You can then select Keplr wallet which will automatically connect to your Keplr wallet if you’ve already set it up as a Browser extension.
Next, you’ll need to deposit the assets you would like to contribute towards a Liquidity Pool. You can see the available Liquidity Pools under ‘Pools’. For example, if you would like to contribute to the Pool #602 : CHEQ / OSMO, you will need to deposit both of these tokens.
To do so, select ‘Assets’ and find the tokens you would like to deposit to contribute to the pool.
Note: if you already hold OSMO in your Keplr wallet you won’t be required to deposit.
Once you have deposited enough tokens for both sides of the pools (i.e. ensure that if the pool is setup as 50:50, you must have the equivalent amount is USD on both sides)
Next, find your pool and select ‘Add/ Remove Liquidity’.
Here you’ll be able to add tokens on both sides of the pool.
On selecting ‘Add Liquidity’ you’ll then be directed back to Keplr to approve the transaction (a small fee is required).
Once you have added liquidity to the pool, you’ll receive your LP tokens (a token representing your share of the total pool). Now it’s time to start ‘Liquidity Mining’.
You’ll now be able to see your total Available LP tokens. Below this you’ll see an option to ‘Start Earning’.

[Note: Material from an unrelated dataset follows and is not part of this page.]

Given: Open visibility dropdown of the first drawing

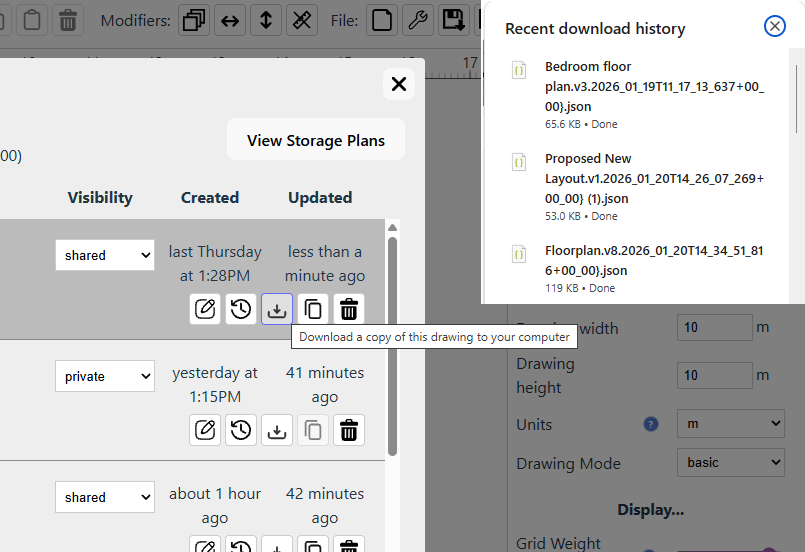Looking at the screenshot, I should (x=105, y=255).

Once here you’ll see a few options for your unbonding period (i.e. the amount of days it takes to remove your tokens from the pool if you decide to withdraw). The longer you choose to bond your tokens, the higher the rewards you’ll be eligible to earn.
Next select the amount of your LP tokens you’d like to contribute to the pool and finally hit ‘Bond’ (this will kick off another approval through a Keplr pop-up).

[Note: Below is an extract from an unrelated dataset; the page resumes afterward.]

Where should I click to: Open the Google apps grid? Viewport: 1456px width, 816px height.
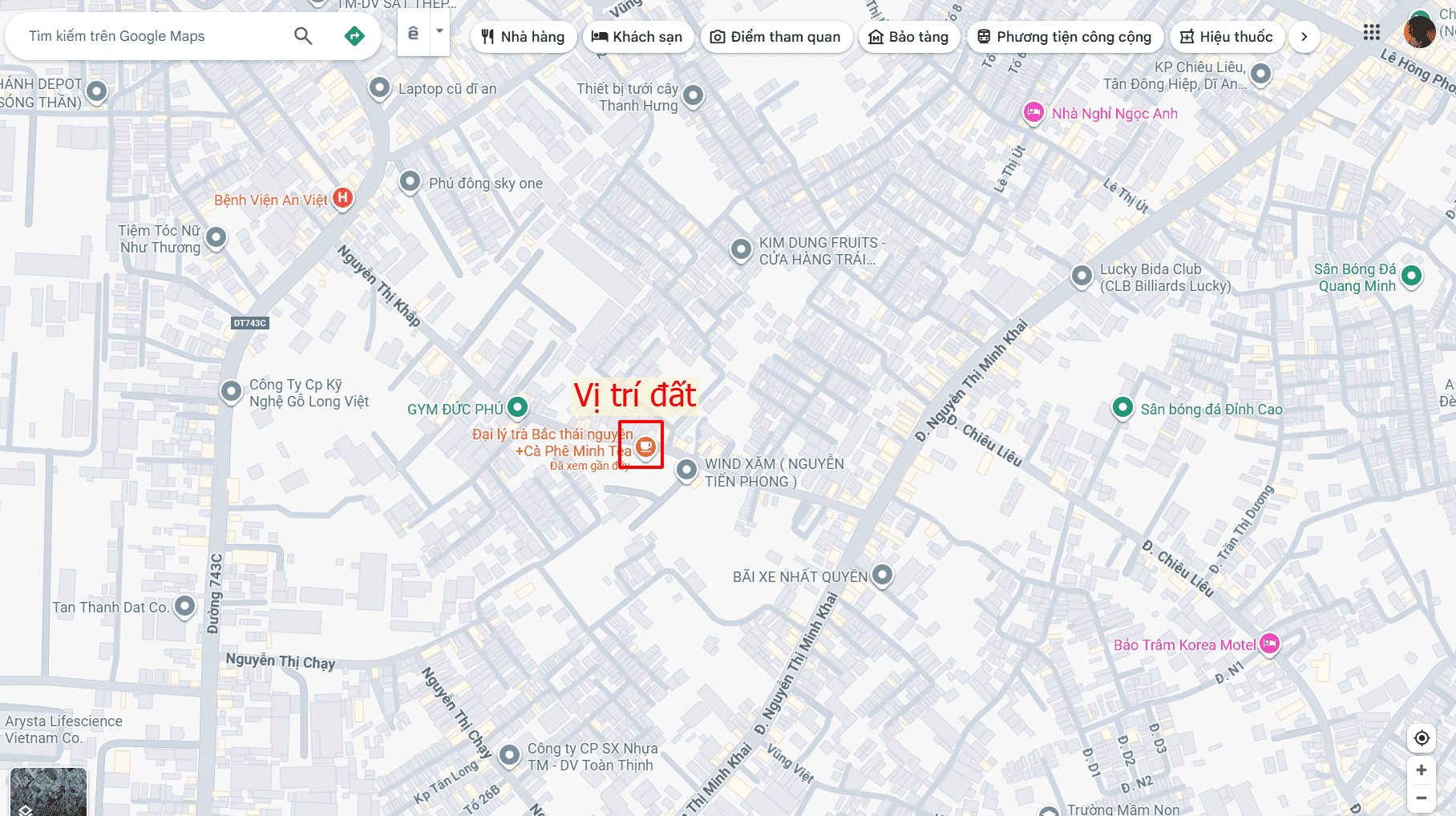1372,32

You’ll now see your total bonded tokens. Each day rewards will then be distributed. When you decide to withdraw from the pool you’ll simply need to select ‘Remove Liquidity’ and select the amount you’d like to withdraw.
Overall, liquidity pools offer a new avenue for projects to gain more liquidity, and believers of these to show their support. Where for many years engaging in and benefiting from such financial systems was reserved solely for the wealthiest individuals and large organisations, now anyone can gain access and start contributing to their favourite projects, voting on their future direction and earning from the part they play.
Note: for the purpose of engaging with cheqd through its token the information above is not required, however, we strongly believe in the value of educating and sharing what we’re learning with our community to help you better understand DeFi and support us in raising the awareness of the shift to Web 3.0.